> **Exercise prompt**:
Below are entries. Give back exactly the lines from the one containing "KONTAKT (690, 1141)" through the one containing "Hotell og annen informasjon → (164, 2023)", inclusive, without the pictures.

- Opening Delimiter -

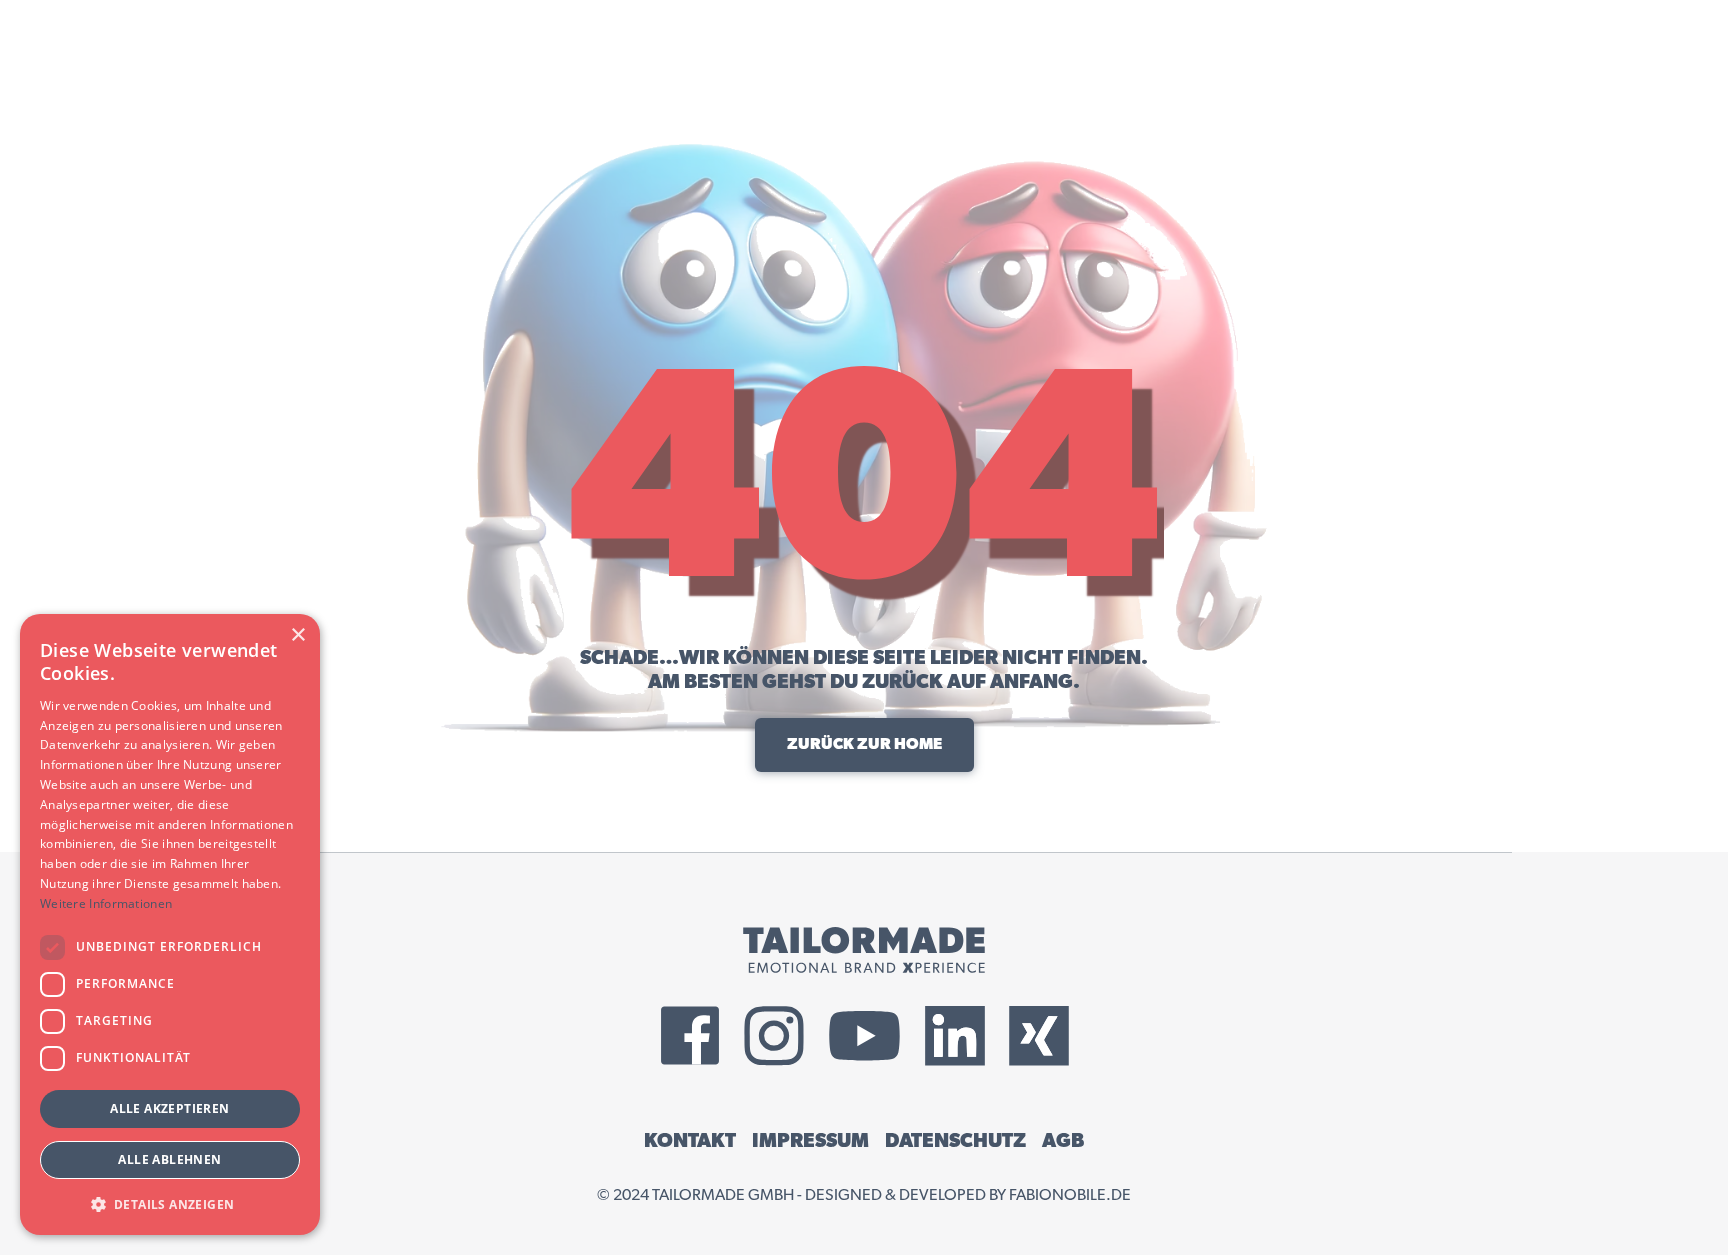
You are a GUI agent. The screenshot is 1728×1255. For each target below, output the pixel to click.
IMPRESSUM (810, 1141)
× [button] (297, 635)
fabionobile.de (1070, 1195)
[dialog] (170, 924)
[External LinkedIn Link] (955, 1036)
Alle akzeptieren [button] (169, 1108)
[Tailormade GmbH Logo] (864, 950)
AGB (1063, 1141)
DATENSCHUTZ (955, 1141)
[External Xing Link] (1039, 1036)
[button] (170, 1203)
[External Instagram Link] (774, 1036)
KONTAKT (690, 1141)
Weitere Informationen (106, 903)
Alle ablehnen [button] (169, 1159)
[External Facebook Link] (690, 1036)
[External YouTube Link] (864, 1036)
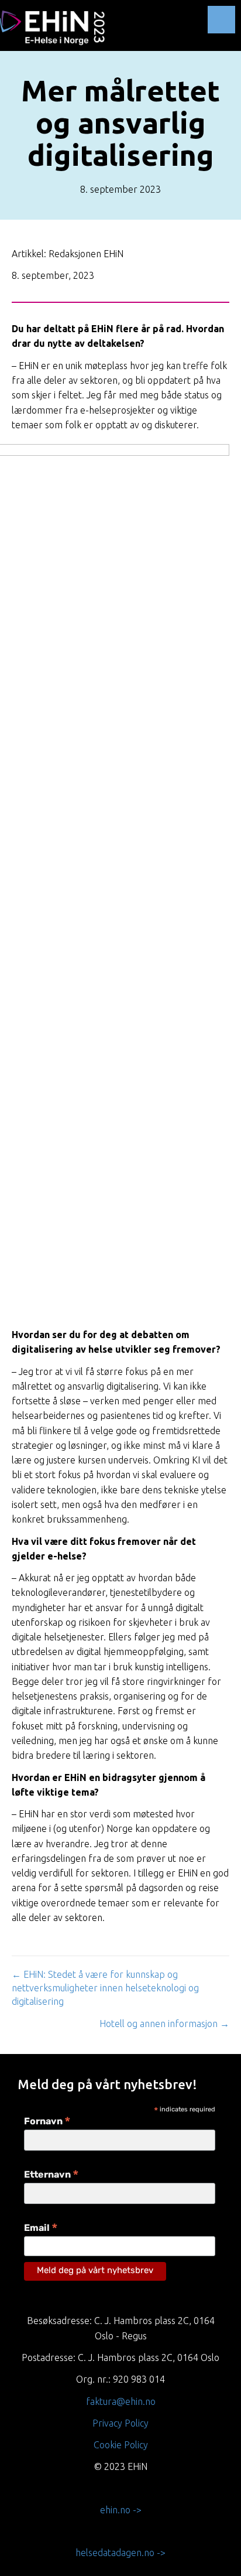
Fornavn (47, 2122)
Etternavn (51, 2175)
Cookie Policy (121, 2444)
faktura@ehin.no (121, 2401)
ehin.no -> (121, 2510)
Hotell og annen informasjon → (164, 2023)
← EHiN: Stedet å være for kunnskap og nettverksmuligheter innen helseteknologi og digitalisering (105, 1988)
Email (41, 2228)
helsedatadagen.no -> (120, 2552)
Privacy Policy (120, 2423)
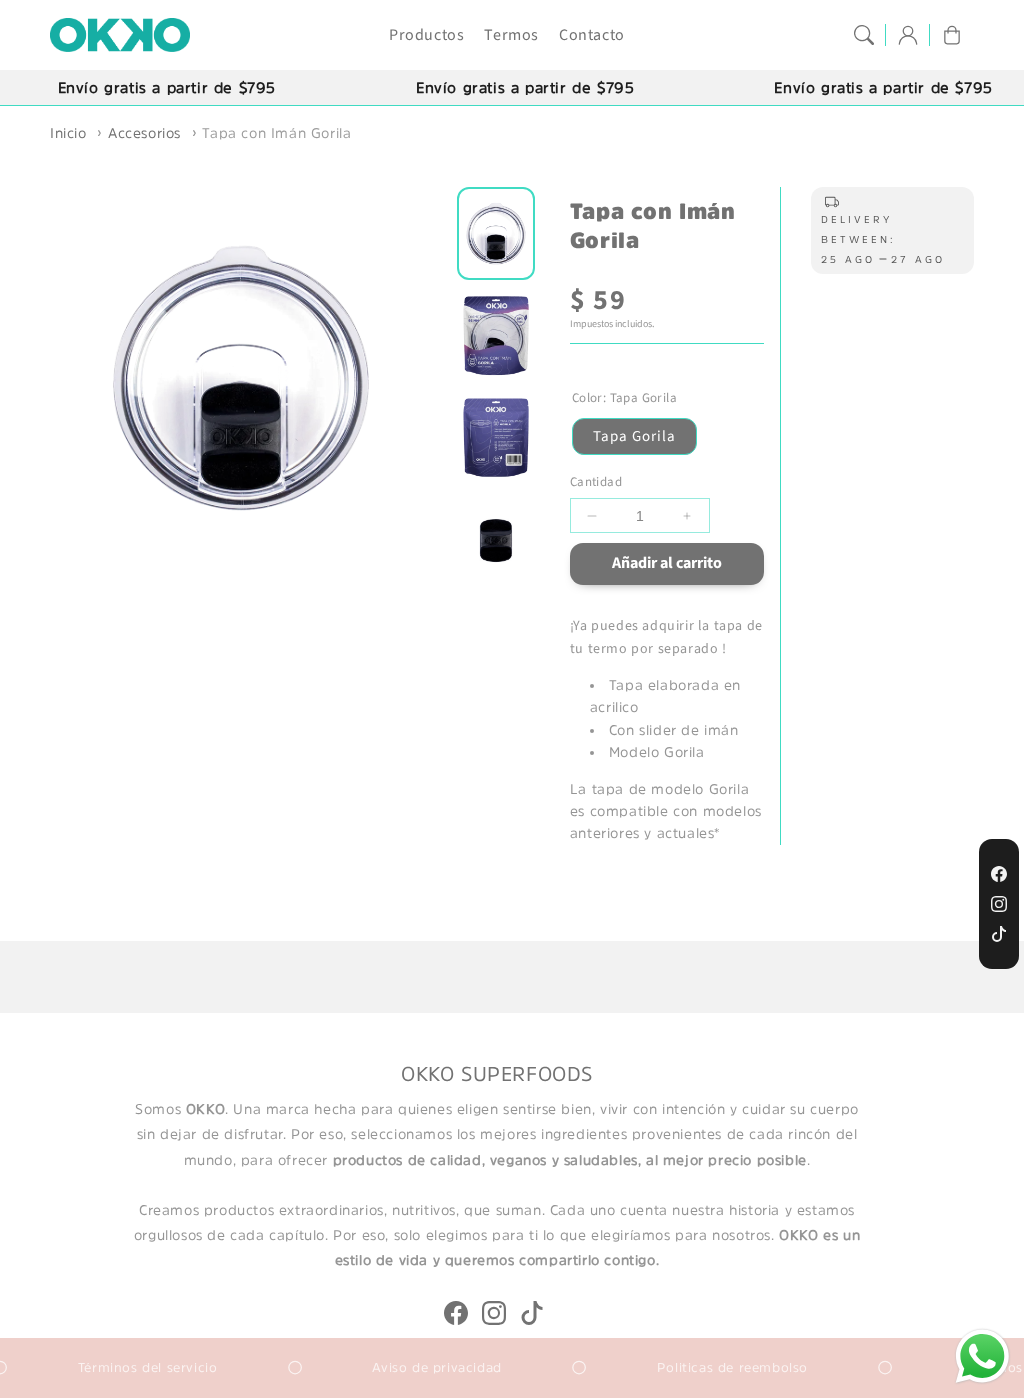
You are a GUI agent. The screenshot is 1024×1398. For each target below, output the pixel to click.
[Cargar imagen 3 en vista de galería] (496, 438)
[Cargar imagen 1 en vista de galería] (496, 233)
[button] (864, 35)
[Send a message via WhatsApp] (982, 1356)
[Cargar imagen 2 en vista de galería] (496, 336)
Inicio (68, 133)
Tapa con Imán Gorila (276, 133)
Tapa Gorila (634, 436)
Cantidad (596, 482)
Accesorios (144, 133)
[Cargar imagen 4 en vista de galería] (496, 540)
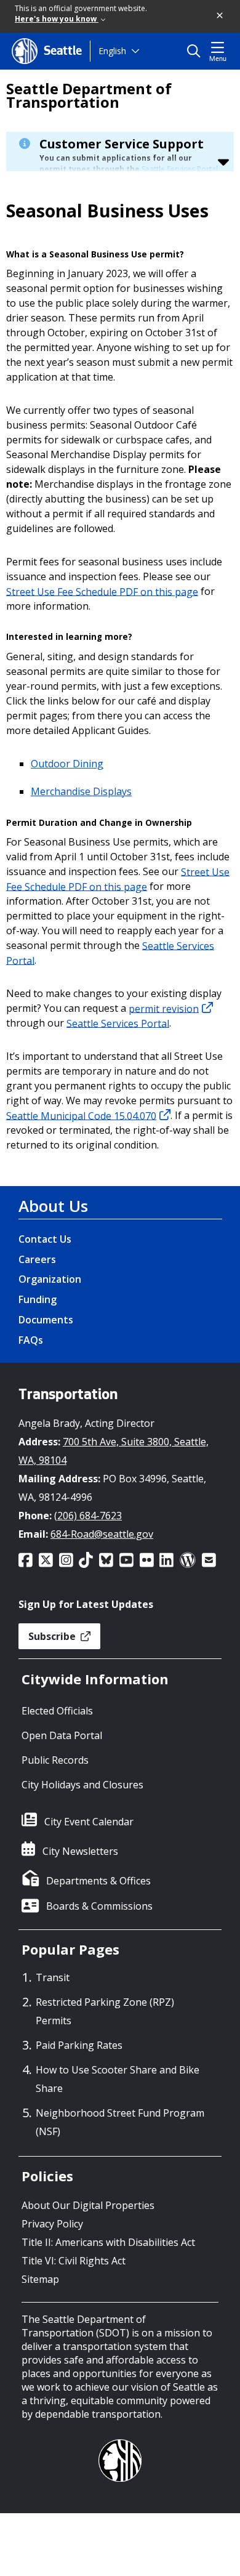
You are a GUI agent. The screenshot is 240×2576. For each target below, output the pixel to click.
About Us (53, 1206)
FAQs (30, 1340)
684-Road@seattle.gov (101, 1534)
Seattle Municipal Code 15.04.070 (81, 1115)
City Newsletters (80, 1851)
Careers (37, 1259)
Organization (49, 1279)
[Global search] (196, 51)
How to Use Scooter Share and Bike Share (117, 2079)
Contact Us (44, 1239)
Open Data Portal (62, 1735)
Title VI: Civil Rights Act (74, 2260)
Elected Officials (57, 1711)
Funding (37, 1299)
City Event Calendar (89, 1821)
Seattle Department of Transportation (89, 95)
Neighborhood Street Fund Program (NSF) (120, 2122)
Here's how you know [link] (56, 19)
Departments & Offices (98, 1881)
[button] (220, 16)
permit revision (164, 1008)
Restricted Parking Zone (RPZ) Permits (105, 2011)
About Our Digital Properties (88, 2205)
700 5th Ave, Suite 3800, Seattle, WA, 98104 (113, 1451)
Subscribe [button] (53, 1636)
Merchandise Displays (81, 791)
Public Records (55, 1760)
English (112, 51)
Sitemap (40, 2279)
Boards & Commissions (99, 1906)
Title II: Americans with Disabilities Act (108, 2242)
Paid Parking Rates (79, 2045)
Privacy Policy (52, 2224)
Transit (53, 1977)
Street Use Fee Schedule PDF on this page (102, 591)
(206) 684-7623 (88, 1515)
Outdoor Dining (67, 763)
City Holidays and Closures (82, 1784)
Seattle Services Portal (180, 169)
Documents (45, 1319)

- Closing Delimiter -

> **Finished exercise**:
KONTAKT (690, 1141)
Weitere Informationen (106, 903)
Alle ablehnen [button] (169, 1159)
[External Facebook Link] (690, 1036)
[External YouTube Link] (864, 1036)
Fornavn (47, 2122)
Etternavn (51, 2175)
Cookie Policy (121, 2444)
faktura@ehin.no (121, 2401)
ehin.no -> (121, 2510)
Hotell og annen informasjon → (164, 2023)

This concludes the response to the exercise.